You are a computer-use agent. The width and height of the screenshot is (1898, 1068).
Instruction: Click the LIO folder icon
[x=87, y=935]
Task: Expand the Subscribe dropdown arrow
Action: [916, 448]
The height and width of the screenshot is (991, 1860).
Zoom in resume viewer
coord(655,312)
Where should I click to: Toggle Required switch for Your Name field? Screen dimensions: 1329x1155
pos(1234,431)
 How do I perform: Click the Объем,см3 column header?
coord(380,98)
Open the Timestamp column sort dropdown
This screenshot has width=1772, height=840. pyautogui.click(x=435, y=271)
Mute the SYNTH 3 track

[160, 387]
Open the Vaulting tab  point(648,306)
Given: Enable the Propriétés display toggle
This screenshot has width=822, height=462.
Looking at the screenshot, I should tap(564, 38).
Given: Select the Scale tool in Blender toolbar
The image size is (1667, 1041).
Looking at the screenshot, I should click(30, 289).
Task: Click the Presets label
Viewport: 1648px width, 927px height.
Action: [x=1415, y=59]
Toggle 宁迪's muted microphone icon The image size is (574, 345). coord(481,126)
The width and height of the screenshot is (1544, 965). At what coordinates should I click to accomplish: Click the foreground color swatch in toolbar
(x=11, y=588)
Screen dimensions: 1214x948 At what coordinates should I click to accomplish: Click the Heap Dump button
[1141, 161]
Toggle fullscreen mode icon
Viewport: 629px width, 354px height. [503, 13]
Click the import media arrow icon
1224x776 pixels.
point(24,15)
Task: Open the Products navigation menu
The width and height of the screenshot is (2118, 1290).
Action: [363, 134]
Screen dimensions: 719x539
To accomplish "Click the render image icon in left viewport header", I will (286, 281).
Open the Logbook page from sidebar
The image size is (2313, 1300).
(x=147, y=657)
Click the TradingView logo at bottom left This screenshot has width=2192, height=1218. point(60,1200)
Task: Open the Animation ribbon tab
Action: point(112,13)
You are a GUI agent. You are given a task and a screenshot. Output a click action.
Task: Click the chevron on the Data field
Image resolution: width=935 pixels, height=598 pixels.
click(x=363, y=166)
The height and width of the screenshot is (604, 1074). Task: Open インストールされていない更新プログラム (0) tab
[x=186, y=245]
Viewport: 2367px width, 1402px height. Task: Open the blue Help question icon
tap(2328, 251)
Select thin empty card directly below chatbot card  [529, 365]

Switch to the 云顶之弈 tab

● EXERCISE DESCRIPTION
Find and copy each line above that includes the string "agent".

● YOUR RESPONSE
You are a computer-use agent. The width and height of the screenshot is (1898, 1068).
You are a GUI agent. You are given a task and a screenshot. Output a click action.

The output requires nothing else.